Ce cadre, comme tout dispositif de régulation, mérite d’être lu sous l’angle de l’équilibre, comment concilier, durablement, l’exigence de fiabilité et la nécessité d’un espace médiatique capable de relater les débats institutionnels avec ses nuances, sans que la formulation devienne elle-même un sujet de tension.

4) Une conclusion volontairement constructive

Sans jugements excessifs ni comparaisons inutiles, cet épisode rappelle une évidence diplomatique : la stabilité se consolide par la robustesse des institutions, mais aussi par la qualité des interfaces entre institutions, société et médias. Dans le Maghreb, l’intérêt collectif est de réduire les frictions, de privilégier les mécanismes de dialogue, et d’éviter que les désaccords de vocabulaire ne se transforment en signaux de crispation.

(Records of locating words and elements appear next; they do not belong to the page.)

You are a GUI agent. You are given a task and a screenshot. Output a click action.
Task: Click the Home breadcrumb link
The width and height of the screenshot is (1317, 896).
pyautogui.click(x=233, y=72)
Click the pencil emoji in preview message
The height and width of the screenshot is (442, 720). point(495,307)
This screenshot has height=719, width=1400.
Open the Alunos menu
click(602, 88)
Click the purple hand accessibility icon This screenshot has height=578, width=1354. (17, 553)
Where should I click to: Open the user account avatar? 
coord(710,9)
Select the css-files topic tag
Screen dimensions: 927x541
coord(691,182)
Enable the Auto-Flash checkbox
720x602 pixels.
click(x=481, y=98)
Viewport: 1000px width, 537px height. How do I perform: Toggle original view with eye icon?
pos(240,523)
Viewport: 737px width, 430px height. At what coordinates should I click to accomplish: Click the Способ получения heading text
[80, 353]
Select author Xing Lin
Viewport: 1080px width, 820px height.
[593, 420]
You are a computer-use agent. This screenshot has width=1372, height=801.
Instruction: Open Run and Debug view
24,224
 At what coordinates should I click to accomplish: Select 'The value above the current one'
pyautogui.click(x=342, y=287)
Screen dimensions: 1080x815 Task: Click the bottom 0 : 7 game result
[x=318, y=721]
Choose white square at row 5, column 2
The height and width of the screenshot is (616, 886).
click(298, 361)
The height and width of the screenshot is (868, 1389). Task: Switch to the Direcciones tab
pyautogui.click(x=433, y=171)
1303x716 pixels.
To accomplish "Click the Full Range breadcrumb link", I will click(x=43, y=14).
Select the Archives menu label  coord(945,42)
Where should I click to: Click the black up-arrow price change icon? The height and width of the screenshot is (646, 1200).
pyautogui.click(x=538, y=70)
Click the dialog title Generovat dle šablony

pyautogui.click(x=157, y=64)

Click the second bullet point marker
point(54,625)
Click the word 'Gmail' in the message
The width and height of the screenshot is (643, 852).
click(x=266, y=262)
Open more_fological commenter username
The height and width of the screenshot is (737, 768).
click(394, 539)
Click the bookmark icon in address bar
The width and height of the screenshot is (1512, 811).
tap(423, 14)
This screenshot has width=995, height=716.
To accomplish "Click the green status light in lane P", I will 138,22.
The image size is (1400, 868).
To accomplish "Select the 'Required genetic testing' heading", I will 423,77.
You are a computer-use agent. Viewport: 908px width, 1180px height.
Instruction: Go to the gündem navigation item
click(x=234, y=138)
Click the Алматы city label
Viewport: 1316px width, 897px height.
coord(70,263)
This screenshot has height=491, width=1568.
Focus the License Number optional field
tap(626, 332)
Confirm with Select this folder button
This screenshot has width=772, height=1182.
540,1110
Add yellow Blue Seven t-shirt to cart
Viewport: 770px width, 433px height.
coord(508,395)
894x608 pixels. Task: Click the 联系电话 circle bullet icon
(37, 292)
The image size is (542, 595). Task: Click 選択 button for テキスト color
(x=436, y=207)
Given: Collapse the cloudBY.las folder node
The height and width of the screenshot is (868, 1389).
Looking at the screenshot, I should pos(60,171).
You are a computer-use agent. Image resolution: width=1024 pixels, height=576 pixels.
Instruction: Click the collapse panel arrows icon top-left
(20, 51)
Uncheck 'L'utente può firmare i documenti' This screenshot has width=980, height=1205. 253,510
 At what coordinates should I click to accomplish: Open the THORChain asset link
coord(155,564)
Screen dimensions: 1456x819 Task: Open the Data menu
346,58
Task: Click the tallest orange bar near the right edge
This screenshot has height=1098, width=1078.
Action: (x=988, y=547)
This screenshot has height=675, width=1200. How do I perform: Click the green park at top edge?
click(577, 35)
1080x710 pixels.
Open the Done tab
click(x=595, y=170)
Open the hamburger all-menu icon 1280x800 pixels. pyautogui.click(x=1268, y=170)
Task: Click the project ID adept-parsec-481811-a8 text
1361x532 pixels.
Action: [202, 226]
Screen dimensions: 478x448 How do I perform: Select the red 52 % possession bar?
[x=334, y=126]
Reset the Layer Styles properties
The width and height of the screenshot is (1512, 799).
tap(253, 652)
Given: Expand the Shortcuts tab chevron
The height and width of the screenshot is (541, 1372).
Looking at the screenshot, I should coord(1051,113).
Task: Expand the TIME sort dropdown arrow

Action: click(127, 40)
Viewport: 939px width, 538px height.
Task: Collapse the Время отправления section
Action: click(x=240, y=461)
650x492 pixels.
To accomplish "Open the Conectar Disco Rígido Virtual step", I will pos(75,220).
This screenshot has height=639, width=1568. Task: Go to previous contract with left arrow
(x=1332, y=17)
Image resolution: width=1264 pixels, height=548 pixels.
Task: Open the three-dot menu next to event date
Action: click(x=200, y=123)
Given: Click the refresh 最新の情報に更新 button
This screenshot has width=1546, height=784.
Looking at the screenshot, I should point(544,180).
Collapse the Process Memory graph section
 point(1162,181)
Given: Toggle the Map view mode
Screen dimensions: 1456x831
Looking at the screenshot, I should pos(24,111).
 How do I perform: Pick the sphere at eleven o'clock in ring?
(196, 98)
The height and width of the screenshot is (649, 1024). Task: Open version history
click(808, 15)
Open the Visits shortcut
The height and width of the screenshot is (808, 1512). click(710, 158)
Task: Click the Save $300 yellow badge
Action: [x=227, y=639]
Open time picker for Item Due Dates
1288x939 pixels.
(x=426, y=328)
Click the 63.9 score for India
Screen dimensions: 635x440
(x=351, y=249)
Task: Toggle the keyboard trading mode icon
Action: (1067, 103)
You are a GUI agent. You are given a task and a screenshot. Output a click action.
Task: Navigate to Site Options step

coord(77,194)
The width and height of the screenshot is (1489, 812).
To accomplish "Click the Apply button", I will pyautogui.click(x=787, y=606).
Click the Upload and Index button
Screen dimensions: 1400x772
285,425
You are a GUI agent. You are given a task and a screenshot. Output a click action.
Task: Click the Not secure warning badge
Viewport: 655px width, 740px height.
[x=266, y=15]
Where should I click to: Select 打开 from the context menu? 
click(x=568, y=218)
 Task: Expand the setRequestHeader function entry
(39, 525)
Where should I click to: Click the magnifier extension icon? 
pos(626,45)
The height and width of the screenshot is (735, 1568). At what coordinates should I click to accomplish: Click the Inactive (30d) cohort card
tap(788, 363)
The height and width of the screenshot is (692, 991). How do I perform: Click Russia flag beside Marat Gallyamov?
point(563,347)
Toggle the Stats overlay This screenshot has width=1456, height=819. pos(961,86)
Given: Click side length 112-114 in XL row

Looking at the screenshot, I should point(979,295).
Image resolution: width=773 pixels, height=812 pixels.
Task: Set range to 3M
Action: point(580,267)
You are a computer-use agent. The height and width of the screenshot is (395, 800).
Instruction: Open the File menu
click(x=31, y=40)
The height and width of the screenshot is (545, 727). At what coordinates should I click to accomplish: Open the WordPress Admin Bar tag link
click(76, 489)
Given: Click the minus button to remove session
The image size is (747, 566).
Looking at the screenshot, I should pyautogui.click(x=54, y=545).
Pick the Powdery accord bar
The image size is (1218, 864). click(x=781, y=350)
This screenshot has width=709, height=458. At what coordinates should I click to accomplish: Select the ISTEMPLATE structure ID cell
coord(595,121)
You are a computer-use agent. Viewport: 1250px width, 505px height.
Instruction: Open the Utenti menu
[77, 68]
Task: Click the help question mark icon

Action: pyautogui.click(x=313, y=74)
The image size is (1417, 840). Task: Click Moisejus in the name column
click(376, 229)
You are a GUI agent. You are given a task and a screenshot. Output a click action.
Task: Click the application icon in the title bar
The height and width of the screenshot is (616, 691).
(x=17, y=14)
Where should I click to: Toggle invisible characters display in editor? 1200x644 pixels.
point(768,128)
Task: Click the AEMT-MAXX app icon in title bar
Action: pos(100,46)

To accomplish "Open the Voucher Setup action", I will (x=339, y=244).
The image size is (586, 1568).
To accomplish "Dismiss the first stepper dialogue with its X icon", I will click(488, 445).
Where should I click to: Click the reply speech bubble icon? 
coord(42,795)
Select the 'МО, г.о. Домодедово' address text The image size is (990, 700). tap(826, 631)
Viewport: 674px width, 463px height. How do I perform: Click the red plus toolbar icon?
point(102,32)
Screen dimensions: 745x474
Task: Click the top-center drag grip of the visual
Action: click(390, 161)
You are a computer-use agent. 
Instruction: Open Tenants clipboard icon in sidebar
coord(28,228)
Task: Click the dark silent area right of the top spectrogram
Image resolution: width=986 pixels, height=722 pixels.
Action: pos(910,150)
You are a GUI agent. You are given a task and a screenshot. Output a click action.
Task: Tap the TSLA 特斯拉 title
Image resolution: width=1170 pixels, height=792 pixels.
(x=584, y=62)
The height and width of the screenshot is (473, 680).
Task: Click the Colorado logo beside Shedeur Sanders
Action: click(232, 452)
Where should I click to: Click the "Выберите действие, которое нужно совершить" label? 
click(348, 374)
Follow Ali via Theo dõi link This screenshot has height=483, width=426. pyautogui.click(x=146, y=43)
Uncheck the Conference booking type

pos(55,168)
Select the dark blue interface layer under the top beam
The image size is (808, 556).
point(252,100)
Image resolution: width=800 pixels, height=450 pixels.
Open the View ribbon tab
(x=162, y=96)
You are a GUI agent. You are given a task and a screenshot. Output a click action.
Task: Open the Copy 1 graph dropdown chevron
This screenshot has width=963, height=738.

En tant que Franco-Marocain, attaché aux institutions, à la Monarchie marocaine et à une relation franco-marocaine forte dans l’esprit de responsabilité et de coopération, et en soutien à la ligne de stabilité portée par le Président Emmanuel Macron, je privilégie ici une lecture sobre, faits vérifiés, cadre juridique, implications de gouvernance, sans polémique.